◆ TASK
Reproduce all of the data exactly.

Stored data
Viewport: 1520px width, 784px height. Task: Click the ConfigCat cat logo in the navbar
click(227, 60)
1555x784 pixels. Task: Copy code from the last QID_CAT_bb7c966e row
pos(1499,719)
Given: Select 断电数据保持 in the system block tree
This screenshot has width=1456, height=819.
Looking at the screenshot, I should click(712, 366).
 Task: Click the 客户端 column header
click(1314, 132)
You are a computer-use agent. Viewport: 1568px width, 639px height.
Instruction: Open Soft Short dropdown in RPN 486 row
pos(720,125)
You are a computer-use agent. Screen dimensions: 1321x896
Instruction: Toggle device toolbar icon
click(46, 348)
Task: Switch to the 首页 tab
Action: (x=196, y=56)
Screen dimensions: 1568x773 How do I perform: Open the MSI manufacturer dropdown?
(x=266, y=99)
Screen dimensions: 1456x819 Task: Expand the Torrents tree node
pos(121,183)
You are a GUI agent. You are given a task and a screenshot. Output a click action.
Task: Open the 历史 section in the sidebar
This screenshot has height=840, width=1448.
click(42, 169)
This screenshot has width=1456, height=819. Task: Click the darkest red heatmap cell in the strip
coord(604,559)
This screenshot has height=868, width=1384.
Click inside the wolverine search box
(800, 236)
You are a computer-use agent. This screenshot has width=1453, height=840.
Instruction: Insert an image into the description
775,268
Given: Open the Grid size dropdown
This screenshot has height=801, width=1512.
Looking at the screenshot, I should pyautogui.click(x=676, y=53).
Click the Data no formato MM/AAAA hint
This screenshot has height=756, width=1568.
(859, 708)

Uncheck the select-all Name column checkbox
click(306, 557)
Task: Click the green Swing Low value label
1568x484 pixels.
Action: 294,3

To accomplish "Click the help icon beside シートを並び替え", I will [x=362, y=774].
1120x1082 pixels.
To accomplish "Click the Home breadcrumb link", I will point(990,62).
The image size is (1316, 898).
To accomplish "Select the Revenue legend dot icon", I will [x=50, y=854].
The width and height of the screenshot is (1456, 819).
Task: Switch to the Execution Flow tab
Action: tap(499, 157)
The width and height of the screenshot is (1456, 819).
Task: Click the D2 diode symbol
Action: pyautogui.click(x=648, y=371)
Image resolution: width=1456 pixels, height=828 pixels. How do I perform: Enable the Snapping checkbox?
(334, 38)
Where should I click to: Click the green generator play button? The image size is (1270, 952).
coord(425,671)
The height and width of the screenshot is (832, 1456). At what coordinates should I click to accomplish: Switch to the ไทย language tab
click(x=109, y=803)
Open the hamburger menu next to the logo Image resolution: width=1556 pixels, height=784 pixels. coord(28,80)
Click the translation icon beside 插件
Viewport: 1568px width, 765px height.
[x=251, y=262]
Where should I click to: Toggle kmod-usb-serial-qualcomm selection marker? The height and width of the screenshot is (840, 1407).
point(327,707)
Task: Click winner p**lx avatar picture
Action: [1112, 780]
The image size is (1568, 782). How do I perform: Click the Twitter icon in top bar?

◆ OUTPUT FOR THIS TASK
Viewport: 1520px width, 784px height. Task: Click the ConfigCat cat logo in the navbar
click(227, 60)
1555x784 pixels. Task: Copy code from the last QID_CAT_bb7c966e row
pos(1499,719)
Given: Select 断电数据保持 in the system block tree
This screenshot has width=1456, height=819.
Looking at the screenshot, I should click(712, 366).
 Task: Click the 客户端 column header
click(1314, 132)
You are a computer-use agent. Viewport: 1568px width, 639px height.
Instruction: Open Soft Short dropdown in RPN 486 row
pos(720,125)
You are a computer-use agent. Screen dimensions: 1321x896
Instruction: Toggle device toolbar icon
click(46, 348)
Task: Switch to the 首页 tab
Action: (x=196, y=56)
Screen dimensions: 1568x773 How do I perform: Open the MSI manufacturer dropdown?
(x=266, y=99)
Screen dimensions: 1456x819 Task: Expand the Torrents tree node
pos(121,183)
You are a GUI agent. You are given a task and a screenshot. Output a click action.
Task: Open the 历史 section in the sidebar
This screenshot has height=840, width=1448.
click(42, 169)
This screenshot has width=1456, height=819. Task: Click the darkest red heatmap cell in the strip
coord(604,559)
This screenshot has height=868, width=1384.
Click inside the wolverine search box
(800, 236)
You are a computer-use agent. This screenshot has width=1453, height=840.
Instruction: Insert an image into the description
775,268
Given: Open the Grid size dropdown
This screenshot has height=801, width=1512.
Looking at the screenshot, I should pyautogui.click(x=676, y=53).
Click the Data no formato MM/AAAA hint
This screenshot has height=756, width=1568.
(859, 708)

Uncheck the select-all Name column checkbox
click(306, 557)
Task: Click the green Swing Low value label
1568x484 pixels.
Action: 294,3

To accomplish "Click the help icon beside シートを並び替え", I will [x=362, y=774].
1120x1082 pixels.
To accomplish "Click the Home breadcrumb link", I will point(990,62).
The image size is (1316, 898).
To accomplish "Select the Revenue legend dot icon", I will [x=50, y=854].
The width and height of the screenshot is (1456, 819).
Task: Switch to the Execution Flow tab
Action: tap(499, 157)
The width and height of the screenshot is (1456, 819).
Task: Click the D2 diode symbol
Action: pyautogui.click(x=648, y=371)
Image resolution: width=1456 pixels, height=828 pixels. How do I perform: Enable the Snapping checkbox?
(334, 38)
Where should I click to: Click the green generator play button? The image size is (1270, 952).
coord(425,671)
The height and width of the screenshot is (832, 1456). At what coordinates should I click to accomplish: Switch to the ไทย language tab
click(x=109, y=803)
Open the hamburger menu next to the logo Image resolution: width=1556 pixels, height=784 pixels. coord(28,80)
Click the translation icon beside 插件
Viewport: 1568px width, 765px height.
[x=251, y=262]
Where should I click to: Toggle kmod-usb-serial-qualcomm selection marker? The height and width of the screenshot is (840, 1407).
point(327,707)
Task: Click winner p**lx avatar picture
Action: [1112, 780]
The image size is (1568, 782). How do I perform: Click the Twitter icon in top bar?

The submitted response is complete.